Hopefully no one actually does this. To make the example really gross, I stored a back pointer to the image containing the pixel so that it can access neighboring pixels for image processing algorithms like blur.
The image back pointer immediately adds a glaring overhead, but even if we excluded it (making only the public interface of pixel provide operations that apply to a single pixel), we end up with a class just to represent a pixel.
Now there's nothing wrong with a class in the immediate overhead sense in a C++ context besides this back pointer. Optimizing C++ compilers are great at taking all the structure we built and obliterating it down to smithereens.
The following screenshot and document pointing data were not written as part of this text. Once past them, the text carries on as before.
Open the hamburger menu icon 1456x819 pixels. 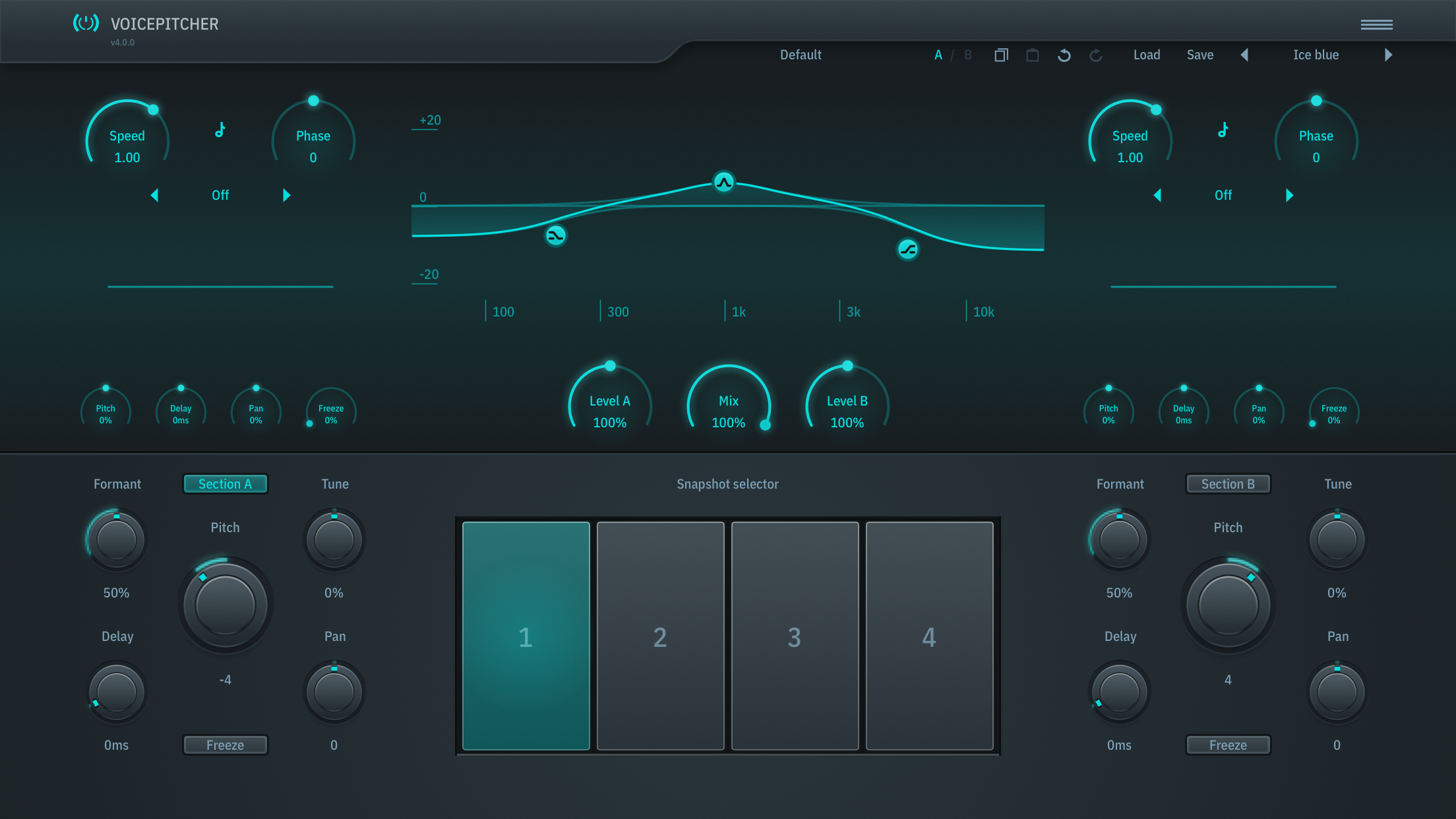point(1376,24)
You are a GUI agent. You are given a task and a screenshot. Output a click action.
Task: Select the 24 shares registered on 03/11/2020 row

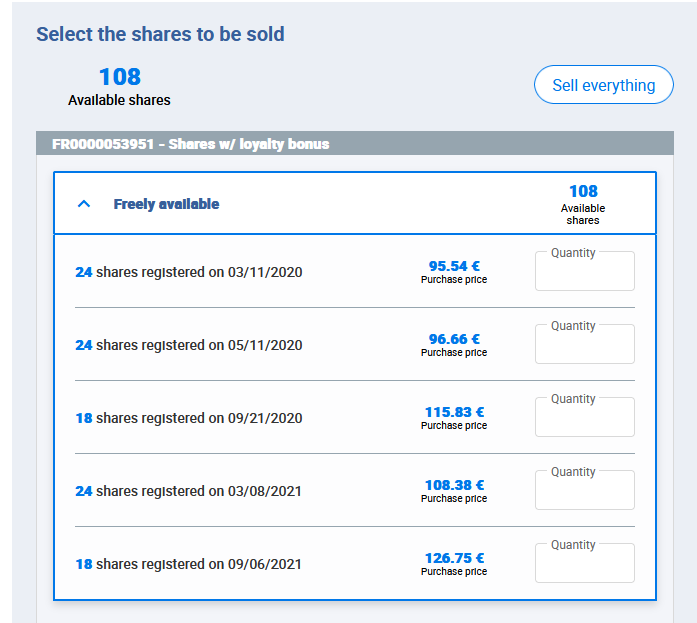(189, 272)
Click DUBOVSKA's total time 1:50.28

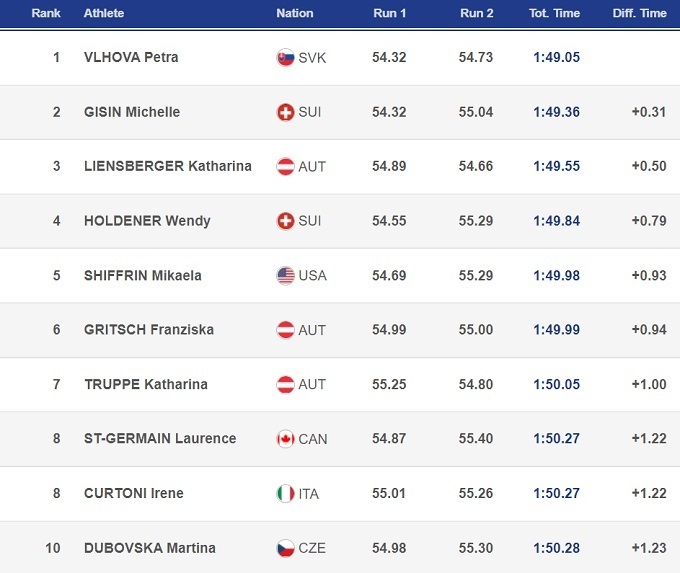click(x=557, y=548)
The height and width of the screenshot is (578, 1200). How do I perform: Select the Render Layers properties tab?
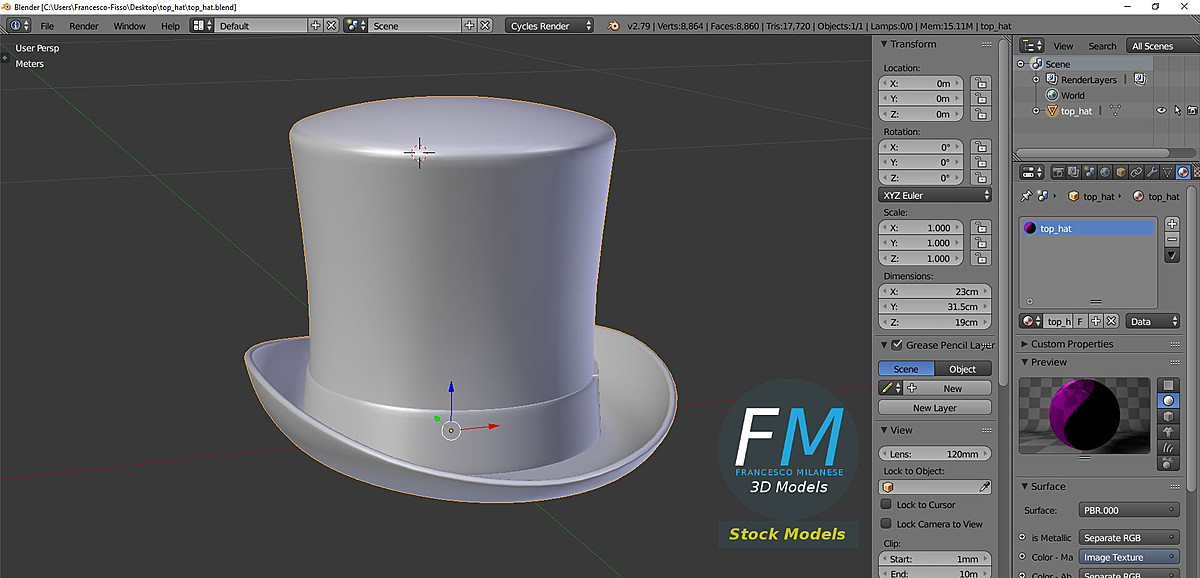pyautogui.click(x=1072, y=171)
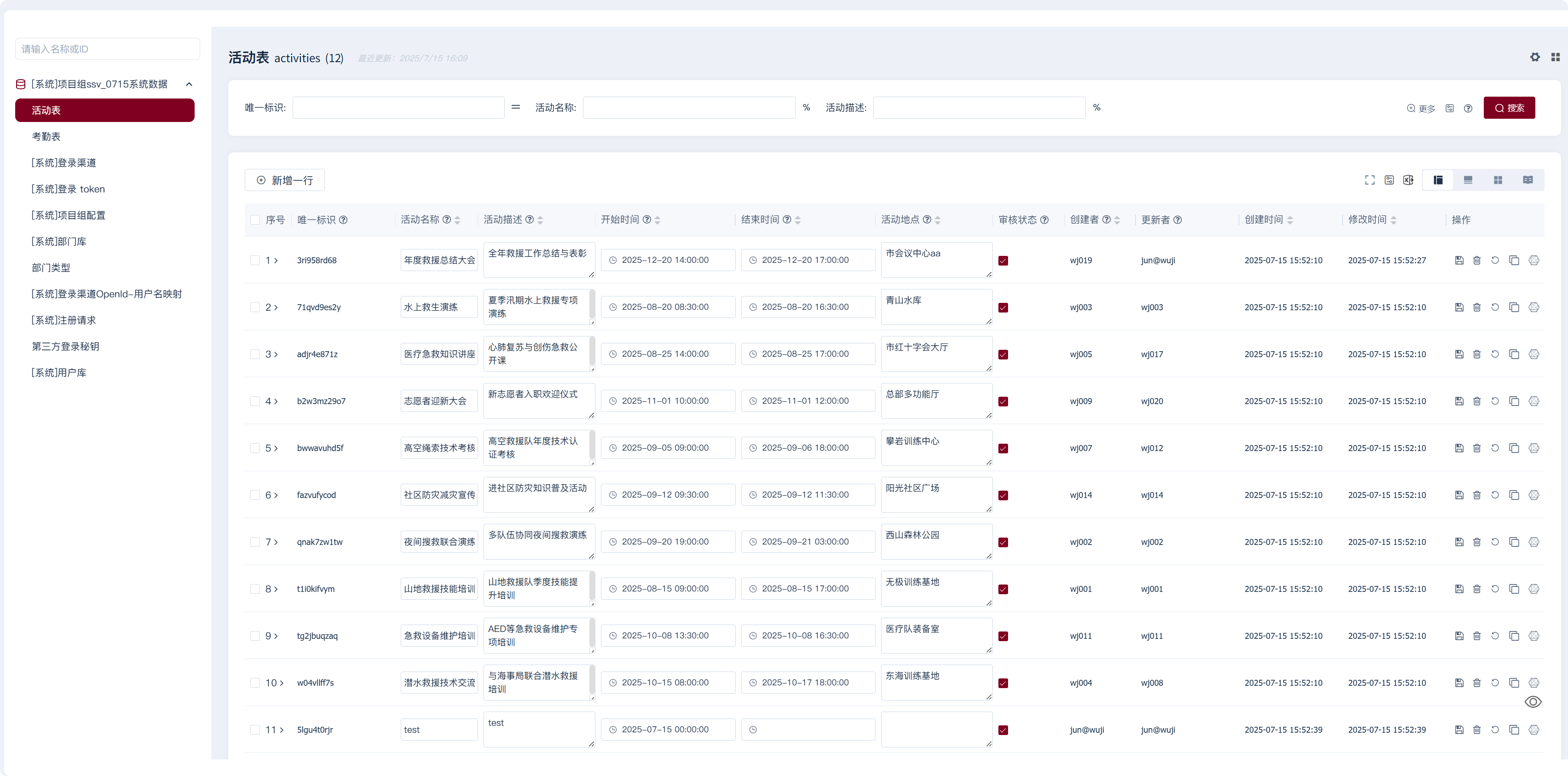Switch to grid card view tab
The width and height of the screenshot is (1568, 776).
click(x=1498, y=180)
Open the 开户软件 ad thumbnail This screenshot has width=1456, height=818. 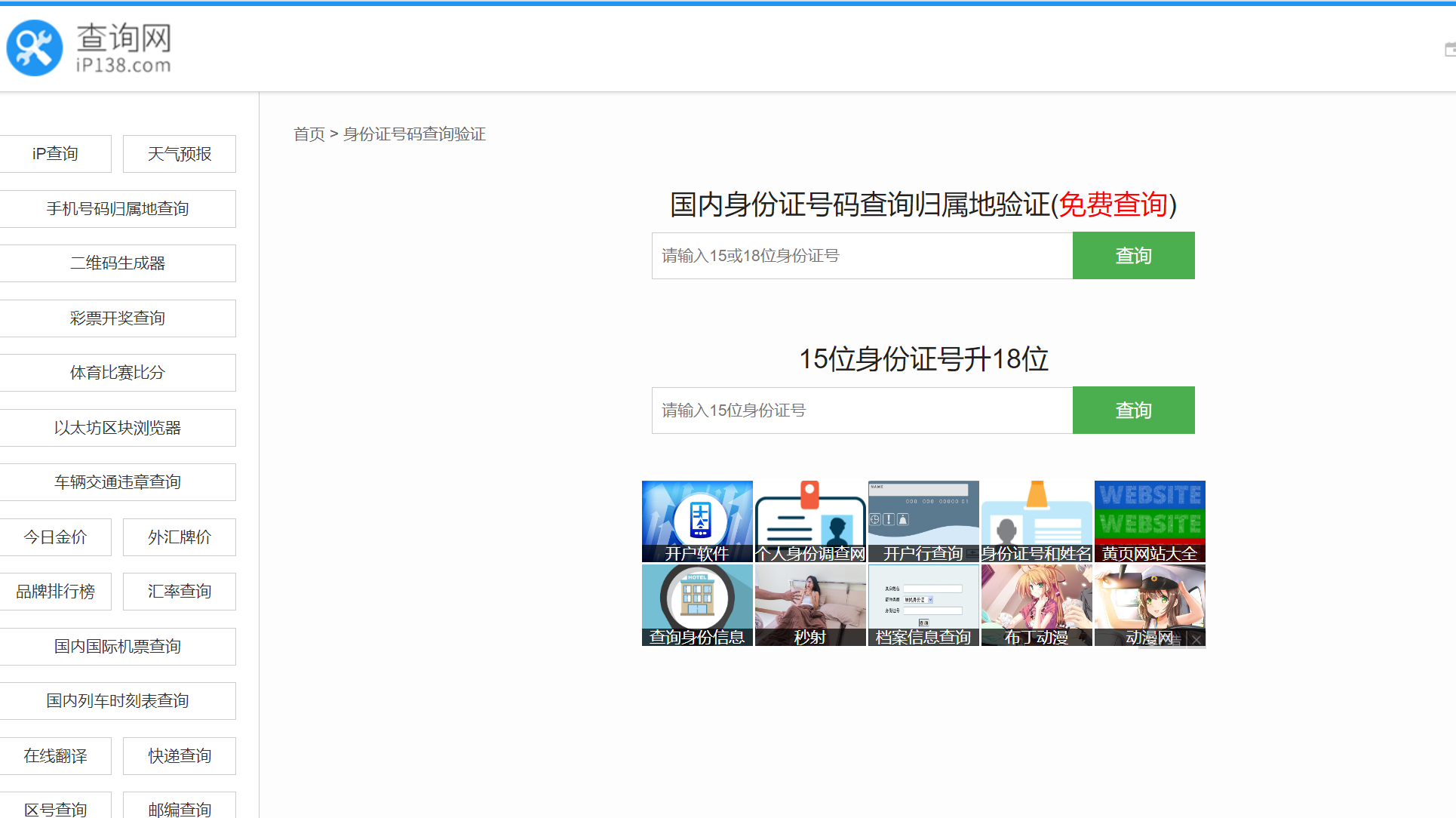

The difficulty here is that we're modeling an encapsulated interface at too granular of a pixel level. That leaves us trapped with this kind of granular design and data, with potentially a vast number of client dependencies coupling them to this
Pixel
interface.Solution: obliterate away the object-oriented structure of a granular pixel, and start modeling your interfaces at a coarser level dealing with a bulk number of pixels (at the image level).
By modeling at the bulk image level, we have significantly more room to optimize. We can, for example, represent large images as coalesced tiles of 16x16 pixels which perfectly fit into a 64-byte cache line but allow efficient neighboring vertical access of pixels with a typically-small stride (if we have a number of image processing algorithms which need to access neighboring pixels in a vertical fashion) as a hardcore data-oriented example.
Designing at a Coarser Level
The above example of modeling interfaces at an image level is kind of a no-brainer example as image processing is a very mature field that's been studied and optimized to death. Yet less obvious might be a particle in a particle emitter, a sprite vs. a collection of sprites, an edge in a graph of edges, or even a person vs. a collection of people.
The key to allowing data-oriented optimizations (in foresight or hindsight) is often going to boil down to designing interfaces at a much coarser level, in bulk. The idea of designing interfaces for single entities becomes replaced by designing for collections of entities with big operations that process them in bulk. This especially and immediately targets sequential access loops that need to access everything and cannot help but have linear complexity.
Data-oriented design often begins with the idea of coalescing data to form aggregates modeling data in bulk. A similar mindset echoes to the interface designs that accompany it.
This is the most valuable lesson I've taken from data-oriented design, since I'm not computer architecture-savvy enough to often find the most optimal memory layout for something on my first try. It becomes something I iterate towards with a profiler in hand (and sometimes with a few misses along the way where I failed to speed things up). Yet the interface design aspect of data-oriented design is what leaves me room to seek more and more efficient data representations.
The key is to design interfaces at a coarser level than we're usually tempted to do. This also often has side benefits like mitigating the dynamic dispatch overhead associated with virtual functions, function pointer calls, dylib calls and the inability for those to be inlined. The main idea to take out of all of this is to look at processing in a bulk fashion (when applicable).